A Alger ces dernières 48 heures la situation était devenue intenable. La guerre entre les différents clans a redoublé d’intensité. Et parfois elle faisait rage au sein du même clan. Les informations recoupées auprès des places financières internationales faisaient état d’un véritable « saignée » de capitaux vers Dubaï, l’Espagne, la Turquie et certains paradis fiscaux. Et pour ne rien arranger, le nouveau premier ministre nommé Noureddine Bedoui s’est révélé incapable de constituer un gouvernement de « compétences nationales ». Au même moment, la rue continuait à réclamer le départ immédiat du président Abdelaziz Bouteflika et de tout le système. « Le pouvoir algérien renvoyait à la face du monde un image archaïque, sclérosée, catastrophique en déphasage total avec la vitalité et la modernité des manifestants », reconnait un ministre sortant.

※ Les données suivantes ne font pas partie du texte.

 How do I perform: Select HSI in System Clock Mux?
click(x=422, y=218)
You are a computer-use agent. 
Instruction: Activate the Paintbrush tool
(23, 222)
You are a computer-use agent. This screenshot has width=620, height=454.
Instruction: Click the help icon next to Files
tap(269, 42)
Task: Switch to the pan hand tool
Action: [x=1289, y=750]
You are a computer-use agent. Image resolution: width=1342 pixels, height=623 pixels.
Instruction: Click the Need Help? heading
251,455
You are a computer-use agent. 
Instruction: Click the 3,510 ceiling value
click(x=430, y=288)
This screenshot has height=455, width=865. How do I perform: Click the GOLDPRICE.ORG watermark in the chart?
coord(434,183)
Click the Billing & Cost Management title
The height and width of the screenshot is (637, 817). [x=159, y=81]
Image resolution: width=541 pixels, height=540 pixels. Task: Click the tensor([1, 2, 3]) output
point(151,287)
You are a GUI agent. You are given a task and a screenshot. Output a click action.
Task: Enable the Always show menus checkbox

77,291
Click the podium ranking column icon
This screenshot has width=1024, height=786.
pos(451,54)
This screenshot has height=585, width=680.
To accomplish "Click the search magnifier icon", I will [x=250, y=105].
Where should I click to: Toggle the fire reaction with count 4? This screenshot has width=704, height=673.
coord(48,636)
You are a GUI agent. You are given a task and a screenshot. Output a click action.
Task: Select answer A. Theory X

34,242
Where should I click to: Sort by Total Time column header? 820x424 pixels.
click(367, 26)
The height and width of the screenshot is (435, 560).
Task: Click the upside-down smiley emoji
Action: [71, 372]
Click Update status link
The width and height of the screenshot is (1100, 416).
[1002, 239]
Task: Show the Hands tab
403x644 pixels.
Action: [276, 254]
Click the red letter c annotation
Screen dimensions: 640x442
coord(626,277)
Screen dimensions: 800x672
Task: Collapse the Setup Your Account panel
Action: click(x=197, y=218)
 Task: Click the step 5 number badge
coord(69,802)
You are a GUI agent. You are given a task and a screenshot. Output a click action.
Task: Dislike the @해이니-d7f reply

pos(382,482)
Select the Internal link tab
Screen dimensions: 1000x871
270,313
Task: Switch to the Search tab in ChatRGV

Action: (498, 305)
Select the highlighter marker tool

Mais, ce qui inquiétait surtout, c’était la menace de la désintégration de tout le système, explique un diplomate européen en poste à Alger. « Depuis une semaine, ça tire dans tous les sens au milieu d’une dangereuse cacophonie », insiste ce diplomate. Il faut dire qu’aucune sortie de crise n’a plus été proposée par le pouvoir, depuis que la feuille de route présentée par Abdelaziz Bouteflika a été massivement rejetée. Cette situation a poussé plusieurs personnalités à demander à l’armée de « prendre ses responsabilités ». Et c’est justement pour sauver le système dont il est l’un des principaux piliers que le général Ahmed Gaïd Salah a pris les devants en sacrifiant un président envers lequel il était demeuré fidèle jusqu’ici. « C’était ça ou la contestation risquait d’atteindre la grande muette dont les jeunes cadres sont très impressionnés par le mouvement de la rue », croit savoir un général de l’APN aujourd’hui à la retraite.
En demandant d’enclencher la procédure d’empêchement contre le président Abdelaziz Bouteflika, le général Gaïd Salah donne une véritable bouffée d’oxygène à un « système au bord de l’asphyxie ». Les quatre prochains mois de délai avant les prochaines élections prévues par la constitution serviront certainement aux ailes du pouvoir de s’étendre sur une nouvelle feuille de route. A moins que le peuple ne soit d’un autre avis.